"The severe shortage of viable organs for transplantation in the U.S. has led a transplant surgeon to propose harvesting kidneys from people who are not dead yet. Dr. Paul Morrissey, an associate professor of surgery at Brown University's Alpert Medical School, wrote in The American Journal of Bioethics that the protocol known as donation after cardiac death -- meaning death as a result of irreversible damage to the cardiovascular system -- has increased the number of organs available for transplant, but has a number of limitations, including the need to wait until the heart stops.
Because of the waiting time, Morrissey said that about one-third of potential donors end up not being able to donate, and many organs turn out to not be viable as a result. Instead, he argues in favor of procuring kidneys from patients with severe irreversible brain injury whose families consent to kidney removal before their cardiac and respiratory systems stop functioning."
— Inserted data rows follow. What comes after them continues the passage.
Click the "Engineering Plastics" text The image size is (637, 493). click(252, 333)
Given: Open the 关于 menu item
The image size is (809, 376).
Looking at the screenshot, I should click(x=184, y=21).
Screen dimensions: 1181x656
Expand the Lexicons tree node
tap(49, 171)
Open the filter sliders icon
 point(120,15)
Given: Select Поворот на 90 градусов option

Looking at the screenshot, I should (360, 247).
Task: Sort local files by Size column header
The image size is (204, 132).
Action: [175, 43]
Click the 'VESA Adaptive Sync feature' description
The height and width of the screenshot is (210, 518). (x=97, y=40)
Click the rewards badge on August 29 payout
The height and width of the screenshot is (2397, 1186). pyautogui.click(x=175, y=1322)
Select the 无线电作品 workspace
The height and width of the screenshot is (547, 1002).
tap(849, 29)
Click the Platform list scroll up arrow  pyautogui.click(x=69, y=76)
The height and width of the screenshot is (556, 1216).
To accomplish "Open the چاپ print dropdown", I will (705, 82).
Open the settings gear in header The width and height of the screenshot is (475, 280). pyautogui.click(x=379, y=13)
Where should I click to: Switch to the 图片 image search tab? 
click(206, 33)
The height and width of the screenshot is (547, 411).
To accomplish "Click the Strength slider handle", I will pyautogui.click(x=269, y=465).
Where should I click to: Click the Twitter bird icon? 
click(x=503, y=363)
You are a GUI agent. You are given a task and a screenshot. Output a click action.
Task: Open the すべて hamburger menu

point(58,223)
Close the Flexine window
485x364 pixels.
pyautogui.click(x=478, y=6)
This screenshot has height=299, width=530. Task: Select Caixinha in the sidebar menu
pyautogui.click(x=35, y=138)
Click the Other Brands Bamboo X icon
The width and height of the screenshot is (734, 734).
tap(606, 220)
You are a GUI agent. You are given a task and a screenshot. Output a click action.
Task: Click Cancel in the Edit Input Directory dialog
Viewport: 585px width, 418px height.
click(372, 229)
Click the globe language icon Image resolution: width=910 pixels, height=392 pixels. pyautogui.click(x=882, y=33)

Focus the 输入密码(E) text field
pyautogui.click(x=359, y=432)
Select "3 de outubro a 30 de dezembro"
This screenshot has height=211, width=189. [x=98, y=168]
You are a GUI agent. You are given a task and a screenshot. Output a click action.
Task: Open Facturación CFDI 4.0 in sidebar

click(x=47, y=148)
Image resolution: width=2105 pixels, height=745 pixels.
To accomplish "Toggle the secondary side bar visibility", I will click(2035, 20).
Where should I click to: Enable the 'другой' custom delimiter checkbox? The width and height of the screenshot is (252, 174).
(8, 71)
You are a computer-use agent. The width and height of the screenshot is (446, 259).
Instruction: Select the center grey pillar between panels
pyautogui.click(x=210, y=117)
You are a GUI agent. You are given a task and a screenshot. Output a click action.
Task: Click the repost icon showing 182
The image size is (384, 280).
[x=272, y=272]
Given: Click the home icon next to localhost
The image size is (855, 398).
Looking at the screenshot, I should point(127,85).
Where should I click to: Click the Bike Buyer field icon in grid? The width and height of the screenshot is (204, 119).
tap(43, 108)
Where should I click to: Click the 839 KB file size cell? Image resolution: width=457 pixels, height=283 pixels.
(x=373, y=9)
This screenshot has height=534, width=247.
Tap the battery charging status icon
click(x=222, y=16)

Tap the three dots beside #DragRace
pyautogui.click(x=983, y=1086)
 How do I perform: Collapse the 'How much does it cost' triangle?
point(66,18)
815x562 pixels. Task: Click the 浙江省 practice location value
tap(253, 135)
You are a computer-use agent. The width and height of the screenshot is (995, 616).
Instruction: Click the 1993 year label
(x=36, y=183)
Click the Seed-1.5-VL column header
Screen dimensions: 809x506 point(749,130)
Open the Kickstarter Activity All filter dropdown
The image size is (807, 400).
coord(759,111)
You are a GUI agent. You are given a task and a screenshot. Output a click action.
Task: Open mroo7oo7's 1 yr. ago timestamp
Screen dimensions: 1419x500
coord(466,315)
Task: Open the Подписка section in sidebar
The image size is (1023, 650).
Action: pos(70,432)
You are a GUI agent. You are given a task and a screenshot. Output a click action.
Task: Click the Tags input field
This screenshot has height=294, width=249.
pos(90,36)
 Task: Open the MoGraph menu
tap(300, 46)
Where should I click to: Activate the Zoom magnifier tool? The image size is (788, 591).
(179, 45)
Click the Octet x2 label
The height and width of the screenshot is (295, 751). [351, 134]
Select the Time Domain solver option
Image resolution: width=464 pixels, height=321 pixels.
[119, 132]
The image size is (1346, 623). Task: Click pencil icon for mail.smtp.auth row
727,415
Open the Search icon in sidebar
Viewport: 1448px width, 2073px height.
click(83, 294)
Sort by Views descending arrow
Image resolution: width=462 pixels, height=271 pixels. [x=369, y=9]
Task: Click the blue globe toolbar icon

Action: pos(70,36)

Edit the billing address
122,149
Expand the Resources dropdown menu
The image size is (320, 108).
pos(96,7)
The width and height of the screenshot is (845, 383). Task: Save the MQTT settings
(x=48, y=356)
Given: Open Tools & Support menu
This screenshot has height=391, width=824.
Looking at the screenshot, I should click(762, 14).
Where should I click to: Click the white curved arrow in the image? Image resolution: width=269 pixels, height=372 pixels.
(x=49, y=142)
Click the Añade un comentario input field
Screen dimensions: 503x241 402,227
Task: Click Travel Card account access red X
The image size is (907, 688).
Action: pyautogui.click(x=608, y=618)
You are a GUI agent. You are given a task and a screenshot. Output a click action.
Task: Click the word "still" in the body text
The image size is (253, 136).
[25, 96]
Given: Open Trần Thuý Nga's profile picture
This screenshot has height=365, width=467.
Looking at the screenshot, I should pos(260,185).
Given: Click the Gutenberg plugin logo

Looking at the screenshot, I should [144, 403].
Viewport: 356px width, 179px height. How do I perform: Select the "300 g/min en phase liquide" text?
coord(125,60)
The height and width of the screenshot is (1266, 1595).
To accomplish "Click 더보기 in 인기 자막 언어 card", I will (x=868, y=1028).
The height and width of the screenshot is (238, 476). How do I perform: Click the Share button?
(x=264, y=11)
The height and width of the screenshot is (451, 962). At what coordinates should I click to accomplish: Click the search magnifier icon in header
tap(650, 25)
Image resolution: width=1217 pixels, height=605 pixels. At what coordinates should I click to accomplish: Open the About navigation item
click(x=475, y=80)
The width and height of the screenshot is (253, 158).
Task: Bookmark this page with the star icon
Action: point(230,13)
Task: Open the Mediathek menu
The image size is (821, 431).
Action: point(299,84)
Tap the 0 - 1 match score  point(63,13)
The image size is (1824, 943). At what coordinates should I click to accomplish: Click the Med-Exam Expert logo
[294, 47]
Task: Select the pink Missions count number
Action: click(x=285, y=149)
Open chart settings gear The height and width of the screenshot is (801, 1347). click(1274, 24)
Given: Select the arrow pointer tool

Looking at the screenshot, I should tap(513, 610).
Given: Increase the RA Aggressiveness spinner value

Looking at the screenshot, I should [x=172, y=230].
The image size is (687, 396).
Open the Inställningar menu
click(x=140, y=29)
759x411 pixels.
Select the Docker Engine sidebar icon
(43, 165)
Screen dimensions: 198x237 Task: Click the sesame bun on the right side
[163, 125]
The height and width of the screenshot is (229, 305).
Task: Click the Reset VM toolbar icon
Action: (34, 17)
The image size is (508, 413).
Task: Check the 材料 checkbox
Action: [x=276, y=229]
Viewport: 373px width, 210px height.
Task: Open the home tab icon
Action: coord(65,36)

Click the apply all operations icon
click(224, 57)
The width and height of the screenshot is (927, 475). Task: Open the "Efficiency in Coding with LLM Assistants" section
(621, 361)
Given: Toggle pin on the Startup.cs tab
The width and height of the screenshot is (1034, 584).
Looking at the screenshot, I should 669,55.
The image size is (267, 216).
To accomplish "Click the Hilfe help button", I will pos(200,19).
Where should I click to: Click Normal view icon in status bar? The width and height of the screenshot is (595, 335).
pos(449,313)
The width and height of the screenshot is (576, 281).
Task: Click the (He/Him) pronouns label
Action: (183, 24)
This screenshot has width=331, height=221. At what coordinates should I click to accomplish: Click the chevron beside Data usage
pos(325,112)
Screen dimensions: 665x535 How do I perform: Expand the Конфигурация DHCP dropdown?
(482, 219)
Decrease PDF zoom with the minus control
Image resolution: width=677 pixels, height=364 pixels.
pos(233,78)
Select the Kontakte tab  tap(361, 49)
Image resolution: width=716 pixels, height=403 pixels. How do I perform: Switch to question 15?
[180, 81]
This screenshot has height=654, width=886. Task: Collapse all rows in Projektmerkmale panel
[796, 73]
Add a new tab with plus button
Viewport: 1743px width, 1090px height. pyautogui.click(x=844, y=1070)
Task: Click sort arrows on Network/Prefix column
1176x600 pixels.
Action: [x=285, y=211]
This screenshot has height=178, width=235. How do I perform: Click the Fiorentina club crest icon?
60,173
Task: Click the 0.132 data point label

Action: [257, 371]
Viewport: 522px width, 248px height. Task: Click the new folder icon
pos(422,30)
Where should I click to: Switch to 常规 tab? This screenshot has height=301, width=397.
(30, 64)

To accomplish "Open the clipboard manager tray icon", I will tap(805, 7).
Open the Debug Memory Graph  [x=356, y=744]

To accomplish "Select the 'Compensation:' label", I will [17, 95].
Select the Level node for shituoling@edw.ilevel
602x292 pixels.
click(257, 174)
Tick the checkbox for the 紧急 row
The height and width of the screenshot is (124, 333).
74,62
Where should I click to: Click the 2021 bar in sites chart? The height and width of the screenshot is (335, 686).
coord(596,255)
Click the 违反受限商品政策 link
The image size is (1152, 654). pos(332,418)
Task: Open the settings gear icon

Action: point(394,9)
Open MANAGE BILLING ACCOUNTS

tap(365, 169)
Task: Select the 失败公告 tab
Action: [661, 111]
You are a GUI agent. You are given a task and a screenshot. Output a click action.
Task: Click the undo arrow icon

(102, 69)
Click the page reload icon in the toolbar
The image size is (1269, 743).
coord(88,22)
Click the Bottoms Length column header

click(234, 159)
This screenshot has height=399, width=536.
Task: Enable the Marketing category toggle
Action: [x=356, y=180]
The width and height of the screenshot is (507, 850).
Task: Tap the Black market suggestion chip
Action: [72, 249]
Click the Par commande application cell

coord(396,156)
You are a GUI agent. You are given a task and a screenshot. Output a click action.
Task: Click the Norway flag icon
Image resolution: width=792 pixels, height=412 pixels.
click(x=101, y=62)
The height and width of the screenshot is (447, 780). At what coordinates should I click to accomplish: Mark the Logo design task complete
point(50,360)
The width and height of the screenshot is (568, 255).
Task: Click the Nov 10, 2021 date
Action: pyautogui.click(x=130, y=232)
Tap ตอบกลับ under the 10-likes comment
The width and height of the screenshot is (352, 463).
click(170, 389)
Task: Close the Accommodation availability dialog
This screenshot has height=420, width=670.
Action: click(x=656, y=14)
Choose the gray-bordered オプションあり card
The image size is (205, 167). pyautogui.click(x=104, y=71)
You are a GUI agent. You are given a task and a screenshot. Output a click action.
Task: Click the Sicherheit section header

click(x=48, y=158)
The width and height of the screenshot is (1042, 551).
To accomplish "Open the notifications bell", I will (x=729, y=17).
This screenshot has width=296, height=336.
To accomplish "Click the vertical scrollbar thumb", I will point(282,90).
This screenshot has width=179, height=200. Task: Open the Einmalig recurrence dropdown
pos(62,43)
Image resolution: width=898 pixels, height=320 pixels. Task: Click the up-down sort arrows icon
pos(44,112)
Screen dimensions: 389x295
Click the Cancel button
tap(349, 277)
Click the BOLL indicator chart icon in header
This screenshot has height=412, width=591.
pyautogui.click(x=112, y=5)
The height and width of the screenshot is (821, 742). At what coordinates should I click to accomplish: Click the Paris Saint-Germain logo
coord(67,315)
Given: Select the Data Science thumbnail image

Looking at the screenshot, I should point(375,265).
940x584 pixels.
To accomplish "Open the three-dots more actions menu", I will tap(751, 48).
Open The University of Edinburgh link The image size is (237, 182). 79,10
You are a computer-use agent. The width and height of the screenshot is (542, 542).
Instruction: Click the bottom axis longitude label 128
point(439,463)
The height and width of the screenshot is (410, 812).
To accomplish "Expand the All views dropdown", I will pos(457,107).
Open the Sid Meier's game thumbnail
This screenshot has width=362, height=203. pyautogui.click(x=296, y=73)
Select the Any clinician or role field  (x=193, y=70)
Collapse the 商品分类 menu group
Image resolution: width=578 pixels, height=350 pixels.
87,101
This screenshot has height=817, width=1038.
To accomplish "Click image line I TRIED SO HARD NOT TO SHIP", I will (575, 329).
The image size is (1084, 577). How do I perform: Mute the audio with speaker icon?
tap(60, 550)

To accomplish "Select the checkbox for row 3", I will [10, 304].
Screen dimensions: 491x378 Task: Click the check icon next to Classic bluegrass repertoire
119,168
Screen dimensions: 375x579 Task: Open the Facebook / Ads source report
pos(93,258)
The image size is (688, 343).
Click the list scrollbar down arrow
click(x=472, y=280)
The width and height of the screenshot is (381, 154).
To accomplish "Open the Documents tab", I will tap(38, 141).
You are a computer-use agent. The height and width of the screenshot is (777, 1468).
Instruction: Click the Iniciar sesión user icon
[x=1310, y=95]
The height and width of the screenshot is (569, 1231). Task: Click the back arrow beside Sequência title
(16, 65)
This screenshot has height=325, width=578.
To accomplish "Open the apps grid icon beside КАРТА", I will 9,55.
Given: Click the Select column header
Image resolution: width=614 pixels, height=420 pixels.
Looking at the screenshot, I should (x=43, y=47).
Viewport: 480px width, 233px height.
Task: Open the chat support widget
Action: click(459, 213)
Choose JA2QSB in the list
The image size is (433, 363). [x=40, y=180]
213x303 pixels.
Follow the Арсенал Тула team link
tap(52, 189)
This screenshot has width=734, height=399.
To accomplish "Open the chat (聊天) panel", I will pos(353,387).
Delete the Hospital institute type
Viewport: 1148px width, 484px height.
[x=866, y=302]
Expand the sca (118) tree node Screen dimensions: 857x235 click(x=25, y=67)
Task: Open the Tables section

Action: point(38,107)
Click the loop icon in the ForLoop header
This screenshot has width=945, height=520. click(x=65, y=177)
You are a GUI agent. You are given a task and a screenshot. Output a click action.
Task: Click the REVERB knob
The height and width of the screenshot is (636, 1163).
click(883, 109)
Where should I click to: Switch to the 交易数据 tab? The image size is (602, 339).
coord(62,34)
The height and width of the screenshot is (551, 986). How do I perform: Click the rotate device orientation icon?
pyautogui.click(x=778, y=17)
The article was sent to me by frequent CD commenter Methinks, who provided these insightful comments by email about kidneys:
"It strikes me as odd that it's okay for the unwitting donor's family and his doctor to make the decision to remove his kidneys (both, as it turns out) without his consent, but it is not okay for the donor to decide to sell his own organs. If nothing else, it illustrates the desperate need for organs, but the obvious solution still eludes them. For some reason, theft is considered ethical, but a voluntary sale of one's organs is not. It is ethical for other people to decide for you what should be done with your vital organs when you are incapacitated, but it is not okay for you to decide for yourself when you are in command of your faculties. It's a twisted world."